Changes in the expression of protein kinase C (PKC), phospholipases C (PLC) and D (PLD) isoforms in spleen, brain and kidney of the aged rat: RT-PCR and Western blot analysis.

The age-dependent changes of expression of protein kinase C (PKC), phospholipase C (PLC) and phospholipase D (PLD) isozymes were analyzed in spleen, brain and kidney of young-adult (12-16 week-old) and aged (82-88 week-old) rats. The activities of spleen cPKC and nPKC were significantly decreased by nearly 35 and 30% in aged rats compared to those of young adults, respectively (P < 0.05). The level of PKC beta1 was significantly decreased in aged rats as assessed by RT-PCR and Western blot analyses.
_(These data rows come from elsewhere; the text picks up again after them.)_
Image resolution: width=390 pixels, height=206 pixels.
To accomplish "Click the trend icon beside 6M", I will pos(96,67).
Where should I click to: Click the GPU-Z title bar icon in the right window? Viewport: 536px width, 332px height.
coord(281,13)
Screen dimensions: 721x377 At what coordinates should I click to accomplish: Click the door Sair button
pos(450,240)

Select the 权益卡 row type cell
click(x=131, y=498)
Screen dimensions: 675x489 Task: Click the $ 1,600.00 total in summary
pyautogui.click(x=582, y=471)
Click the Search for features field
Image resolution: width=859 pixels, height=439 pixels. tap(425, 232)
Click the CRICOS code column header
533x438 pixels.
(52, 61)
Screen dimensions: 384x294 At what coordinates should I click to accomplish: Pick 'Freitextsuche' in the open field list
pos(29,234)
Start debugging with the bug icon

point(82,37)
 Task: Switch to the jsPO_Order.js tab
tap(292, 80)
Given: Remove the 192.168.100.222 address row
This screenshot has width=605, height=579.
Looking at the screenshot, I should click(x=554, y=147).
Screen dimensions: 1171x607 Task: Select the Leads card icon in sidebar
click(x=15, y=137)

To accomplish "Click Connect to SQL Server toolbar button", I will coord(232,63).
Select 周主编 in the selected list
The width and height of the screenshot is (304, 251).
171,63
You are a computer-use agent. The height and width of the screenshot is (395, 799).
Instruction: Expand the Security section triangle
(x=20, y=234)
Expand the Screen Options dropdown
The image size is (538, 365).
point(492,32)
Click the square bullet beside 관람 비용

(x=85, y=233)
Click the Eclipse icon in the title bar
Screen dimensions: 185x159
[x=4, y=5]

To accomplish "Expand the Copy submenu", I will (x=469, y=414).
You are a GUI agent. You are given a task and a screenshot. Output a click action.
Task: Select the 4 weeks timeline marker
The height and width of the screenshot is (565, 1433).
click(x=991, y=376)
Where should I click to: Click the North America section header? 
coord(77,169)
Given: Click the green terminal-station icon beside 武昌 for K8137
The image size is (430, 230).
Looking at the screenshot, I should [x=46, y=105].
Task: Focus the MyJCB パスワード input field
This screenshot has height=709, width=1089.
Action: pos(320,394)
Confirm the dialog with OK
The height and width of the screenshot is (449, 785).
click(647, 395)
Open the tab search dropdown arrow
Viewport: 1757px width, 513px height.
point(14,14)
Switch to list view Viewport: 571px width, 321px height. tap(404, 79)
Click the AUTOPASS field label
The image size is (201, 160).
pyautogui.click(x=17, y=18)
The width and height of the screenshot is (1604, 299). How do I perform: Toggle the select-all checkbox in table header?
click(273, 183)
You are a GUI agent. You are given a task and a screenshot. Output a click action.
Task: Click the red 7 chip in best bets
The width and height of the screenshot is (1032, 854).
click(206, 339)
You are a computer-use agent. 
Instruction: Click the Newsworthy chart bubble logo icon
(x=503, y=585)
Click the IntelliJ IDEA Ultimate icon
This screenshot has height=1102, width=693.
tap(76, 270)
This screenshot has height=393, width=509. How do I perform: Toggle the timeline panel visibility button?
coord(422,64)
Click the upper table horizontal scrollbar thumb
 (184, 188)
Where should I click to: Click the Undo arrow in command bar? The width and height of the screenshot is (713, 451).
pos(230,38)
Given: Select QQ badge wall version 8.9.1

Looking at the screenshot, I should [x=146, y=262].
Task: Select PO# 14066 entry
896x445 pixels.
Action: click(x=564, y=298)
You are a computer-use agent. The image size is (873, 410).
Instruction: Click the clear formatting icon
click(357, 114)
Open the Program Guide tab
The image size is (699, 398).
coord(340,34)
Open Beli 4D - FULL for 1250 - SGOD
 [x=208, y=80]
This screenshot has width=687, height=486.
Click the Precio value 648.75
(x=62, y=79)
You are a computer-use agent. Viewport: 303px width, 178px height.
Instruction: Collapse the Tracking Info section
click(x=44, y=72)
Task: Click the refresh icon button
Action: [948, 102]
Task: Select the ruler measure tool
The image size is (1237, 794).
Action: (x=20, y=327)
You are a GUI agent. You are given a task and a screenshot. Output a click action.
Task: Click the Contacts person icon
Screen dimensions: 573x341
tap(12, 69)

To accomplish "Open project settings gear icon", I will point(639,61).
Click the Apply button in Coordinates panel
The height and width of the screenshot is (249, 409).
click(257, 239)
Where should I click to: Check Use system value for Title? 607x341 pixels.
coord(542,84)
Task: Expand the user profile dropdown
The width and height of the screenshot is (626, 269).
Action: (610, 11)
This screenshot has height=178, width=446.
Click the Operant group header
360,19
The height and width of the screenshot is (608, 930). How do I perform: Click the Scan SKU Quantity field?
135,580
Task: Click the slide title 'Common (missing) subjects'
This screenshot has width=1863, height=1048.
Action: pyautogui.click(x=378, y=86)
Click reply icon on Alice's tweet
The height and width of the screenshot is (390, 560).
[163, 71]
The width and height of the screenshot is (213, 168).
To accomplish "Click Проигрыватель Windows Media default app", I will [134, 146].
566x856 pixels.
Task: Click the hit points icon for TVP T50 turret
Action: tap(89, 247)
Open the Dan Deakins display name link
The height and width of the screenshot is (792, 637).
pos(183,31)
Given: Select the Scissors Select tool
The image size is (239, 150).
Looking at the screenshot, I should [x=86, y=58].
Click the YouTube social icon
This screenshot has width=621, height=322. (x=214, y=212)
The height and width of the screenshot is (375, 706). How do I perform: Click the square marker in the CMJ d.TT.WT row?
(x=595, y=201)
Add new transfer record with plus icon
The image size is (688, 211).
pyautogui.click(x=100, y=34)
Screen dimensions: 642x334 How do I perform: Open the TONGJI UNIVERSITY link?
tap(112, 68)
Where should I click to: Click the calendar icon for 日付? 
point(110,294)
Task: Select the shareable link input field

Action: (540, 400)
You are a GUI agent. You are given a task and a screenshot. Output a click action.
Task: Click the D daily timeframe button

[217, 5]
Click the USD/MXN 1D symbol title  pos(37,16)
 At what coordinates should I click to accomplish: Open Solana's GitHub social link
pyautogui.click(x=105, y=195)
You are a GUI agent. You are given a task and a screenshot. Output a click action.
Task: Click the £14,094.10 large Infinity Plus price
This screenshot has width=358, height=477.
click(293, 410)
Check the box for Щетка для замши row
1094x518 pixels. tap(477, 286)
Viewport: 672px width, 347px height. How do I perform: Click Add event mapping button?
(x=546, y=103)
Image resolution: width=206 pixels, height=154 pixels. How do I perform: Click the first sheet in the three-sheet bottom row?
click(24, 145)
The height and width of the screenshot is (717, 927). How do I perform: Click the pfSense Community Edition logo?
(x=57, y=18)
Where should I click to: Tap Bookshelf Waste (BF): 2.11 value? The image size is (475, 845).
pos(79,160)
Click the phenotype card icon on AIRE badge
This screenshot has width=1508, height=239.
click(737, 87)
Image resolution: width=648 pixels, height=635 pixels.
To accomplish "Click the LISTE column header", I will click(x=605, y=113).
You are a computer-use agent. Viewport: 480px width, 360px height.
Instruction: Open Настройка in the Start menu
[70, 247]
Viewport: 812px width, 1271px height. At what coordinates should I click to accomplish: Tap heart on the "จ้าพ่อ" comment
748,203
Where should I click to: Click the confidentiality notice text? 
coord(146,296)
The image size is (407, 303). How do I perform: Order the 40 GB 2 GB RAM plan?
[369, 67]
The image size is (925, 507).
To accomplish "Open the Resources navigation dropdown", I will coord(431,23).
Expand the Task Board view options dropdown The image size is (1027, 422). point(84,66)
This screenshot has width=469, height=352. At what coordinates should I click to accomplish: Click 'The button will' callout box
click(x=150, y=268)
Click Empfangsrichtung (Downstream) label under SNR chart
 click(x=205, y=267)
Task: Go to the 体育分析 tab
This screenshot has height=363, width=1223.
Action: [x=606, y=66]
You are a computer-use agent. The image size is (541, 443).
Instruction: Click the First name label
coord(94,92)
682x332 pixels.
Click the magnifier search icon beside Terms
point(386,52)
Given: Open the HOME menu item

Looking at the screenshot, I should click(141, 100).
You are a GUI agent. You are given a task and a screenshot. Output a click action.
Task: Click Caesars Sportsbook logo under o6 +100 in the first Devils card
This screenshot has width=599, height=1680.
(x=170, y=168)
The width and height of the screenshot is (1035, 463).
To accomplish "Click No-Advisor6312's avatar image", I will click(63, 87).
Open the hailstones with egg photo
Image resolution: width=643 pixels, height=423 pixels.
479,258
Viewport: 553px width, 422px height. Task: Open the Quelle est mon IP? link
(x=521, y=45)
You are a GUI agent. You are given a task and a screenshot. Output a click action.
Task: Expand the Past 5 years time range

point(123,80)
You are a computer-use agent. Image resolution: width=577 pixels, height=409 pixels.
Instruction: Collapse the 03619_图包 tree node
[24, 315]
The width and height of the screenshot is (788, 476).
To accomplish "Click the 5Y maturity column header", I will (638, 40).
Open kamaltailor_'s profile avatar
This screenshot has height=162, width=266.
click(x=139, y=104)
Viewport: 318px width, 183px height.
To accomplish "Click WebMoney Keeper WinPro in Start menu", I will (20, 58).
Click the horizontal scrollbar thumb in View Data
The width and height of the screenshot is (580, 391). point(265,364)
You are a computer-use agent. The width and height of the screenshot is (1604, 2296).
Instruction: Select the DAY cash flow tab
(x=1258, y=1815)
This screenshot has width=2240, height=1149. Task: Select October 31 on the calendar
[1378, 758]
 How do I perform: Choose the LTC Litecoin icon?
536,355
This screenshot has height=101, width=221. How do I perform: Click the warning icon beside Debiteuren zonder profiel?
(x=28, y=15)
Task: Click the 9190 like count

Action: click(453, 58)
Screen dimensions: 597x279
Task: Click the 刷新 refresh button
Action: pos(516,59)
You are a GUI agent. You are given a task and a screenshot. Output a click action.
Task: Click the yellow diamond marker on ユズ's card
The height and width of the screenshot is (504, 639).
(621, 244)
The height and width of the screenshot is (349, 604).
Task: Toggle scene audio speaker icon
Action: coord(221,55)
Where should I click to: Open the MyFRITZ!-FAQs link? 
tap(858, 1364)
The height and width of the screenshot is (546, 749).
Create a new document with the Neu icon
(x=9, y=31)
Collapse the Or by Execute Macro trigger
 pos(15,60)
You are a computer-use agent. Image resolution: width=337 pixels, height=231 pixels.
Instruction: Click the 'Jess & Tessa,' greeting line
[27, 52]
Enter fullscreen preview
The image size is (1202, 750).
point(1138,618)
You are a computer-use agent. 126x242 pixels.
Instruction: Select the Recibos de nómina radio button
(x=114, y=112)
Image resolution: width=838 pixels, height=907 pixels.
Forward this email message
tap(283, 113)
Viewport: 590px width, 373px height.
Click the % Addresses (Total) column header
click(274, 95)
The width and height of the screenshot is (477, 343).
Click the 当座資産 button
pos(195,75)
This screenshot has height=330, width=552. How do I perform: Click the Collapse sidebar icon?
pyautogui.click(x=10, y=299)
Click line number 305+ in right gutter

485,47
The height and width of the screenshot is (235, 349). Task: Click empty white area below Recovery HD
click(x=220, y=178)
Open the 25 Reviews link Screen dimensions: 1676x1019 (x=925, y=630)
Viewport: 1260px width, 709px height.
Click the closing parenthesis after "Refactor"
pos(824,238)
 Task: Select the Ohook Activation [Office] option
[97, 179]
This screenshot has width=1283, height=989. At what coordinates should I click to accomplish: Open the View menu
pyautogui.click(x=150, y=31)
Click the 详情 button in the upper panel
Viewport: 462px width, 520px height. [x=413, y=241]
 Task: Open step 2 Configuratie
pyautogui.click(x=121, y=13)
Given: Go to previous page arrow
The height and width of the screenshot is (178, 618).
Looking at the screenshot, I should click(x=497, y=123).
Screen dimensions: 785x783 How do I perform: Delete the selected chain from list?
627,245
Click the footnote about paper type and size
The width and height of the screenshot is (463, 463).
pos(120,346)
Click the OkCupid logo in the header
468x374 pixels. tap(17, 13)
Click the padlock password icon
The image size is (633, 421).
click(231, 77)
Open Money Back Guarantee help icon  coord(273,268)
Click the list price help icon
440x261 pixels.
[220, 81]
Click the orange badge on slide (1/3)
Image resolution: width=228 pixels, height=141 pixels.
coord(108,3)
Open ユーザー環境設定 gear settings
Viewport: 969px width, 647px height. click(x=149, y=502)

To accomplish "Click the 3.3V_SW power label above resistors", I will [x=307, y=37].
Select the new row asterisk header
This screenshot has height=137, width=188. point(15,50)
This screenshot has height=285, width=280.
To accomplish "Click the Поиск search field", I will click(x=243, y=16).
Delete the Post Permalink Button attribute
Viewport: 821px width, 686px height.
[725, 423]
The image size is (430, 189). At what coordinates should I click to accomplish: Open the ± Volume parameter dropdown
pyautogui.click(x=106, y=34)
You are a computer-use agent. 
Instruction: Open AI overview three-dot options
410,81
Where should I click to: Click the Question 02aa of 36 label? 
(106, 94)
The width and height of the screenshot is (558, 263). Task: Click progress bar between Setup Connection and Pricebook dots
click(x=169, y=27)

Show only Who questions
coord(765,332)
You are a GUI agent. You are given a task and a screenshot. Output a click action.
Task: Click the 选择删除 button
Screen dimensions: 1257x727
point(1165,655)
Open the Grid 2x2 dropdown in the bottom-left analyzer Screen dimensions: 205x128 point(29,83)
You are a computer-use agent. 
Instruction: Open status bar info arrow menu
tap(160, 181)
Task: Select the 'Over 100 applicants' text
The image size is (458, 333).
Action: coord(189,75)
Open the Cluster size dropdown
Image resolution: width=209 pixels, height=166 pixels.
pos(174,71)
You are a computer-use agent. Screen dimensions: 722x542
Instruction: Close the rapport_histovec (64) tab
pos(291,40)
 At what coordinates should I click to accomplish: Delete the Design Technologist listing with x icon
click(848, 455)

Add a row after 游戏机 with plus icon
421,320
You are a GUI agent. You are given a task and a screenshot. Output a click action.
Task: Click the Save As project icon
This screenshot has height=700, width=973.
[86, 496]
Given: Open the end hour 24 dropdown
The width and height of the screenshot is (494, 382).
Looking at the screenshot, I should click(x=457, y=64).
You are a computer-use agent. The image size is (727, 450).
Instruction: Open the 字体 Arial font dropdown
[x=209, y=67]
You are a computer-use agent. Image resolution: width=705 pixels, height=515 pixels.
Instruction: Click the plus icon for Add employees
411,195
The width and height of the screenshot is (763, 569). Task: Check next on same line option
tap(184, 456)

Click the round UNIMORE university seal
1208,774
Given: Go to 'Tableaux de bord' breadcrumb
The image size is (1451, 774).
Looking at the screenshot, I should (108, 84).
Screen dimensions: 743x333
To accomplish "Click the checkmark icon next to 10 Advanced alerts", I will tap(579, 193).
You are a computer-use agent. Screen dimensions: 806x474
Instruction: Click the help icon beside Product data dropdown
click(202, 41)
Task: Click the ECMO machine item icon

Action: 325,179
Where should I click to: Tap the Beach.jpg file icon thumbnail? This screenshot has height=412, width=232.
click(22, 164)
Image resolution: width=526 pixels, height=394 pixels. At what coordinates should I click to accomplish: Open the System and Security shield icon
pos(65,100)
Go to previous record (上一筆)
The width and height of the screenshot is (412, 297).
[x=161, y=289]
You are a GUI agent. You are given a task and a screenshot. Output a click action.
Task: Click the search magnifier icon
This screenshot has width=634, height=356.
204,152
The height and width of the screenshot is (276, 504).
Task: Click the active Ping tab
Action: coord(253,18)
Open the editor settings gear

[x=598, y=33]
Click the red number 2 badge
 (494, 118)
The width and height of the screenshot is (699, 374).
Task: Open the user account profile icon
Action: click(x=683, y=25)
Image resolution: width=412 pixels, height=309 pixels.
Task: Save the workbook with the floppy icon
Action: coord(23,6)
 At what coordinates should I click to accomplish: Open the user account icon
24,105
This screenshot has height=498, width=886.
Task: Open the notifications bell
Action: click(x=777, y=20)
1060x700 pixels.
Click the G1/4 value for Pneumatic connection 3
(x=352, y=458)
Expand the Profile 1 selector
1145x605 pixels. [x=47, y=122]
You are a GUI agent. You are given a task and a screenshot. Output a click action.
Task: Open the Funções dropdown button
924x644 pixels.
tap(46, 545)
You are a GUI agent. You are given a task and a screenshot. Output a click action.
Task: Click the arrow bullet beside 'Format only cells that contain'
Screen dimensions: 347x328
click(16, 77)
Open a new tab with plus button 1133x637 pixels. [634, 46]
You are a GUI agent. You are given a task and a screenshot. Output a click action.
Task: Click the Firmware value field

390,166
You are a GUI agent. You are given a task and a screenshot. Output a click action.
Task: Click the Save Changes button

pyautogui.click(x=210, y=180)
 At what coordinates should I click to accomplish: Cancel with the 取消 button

In aged rat brain where the activity of cPKC was significantly decreased by nearly 25% (P < 0.05), PKC alpha and beta1 isozymes were significantly down-regulated. In kidney, the level of PKC beta2 was decreased. In spleen the both mRNA and protein levels of PLC beta2 and gamma2 were significantly down-regulated in aged rat (P < 0.05). PLC beta1 was also significantly lower in aged rat brain (P < 0.05) as assessed by RT-PCR and Western blotting. Moreover, PLC beta1 was significantly down-regulated in both mRNA and protein levels in aged rat kidney (P < 0.05). In contrast, the tissues examined, the expressions of PLD isozymes (PLD1a, 1b and 2) were rather stable in the course of aging. These results indicate that mRNAs of PLD isozymes were rather stable but that particular PKC and PLC isozymes were down-regulated in different tissues during aging, suggesting age-dependent decline of specific PKC and PLC isozymes in organs which may, at least in part, be implicated in tissue dysfunction with aging.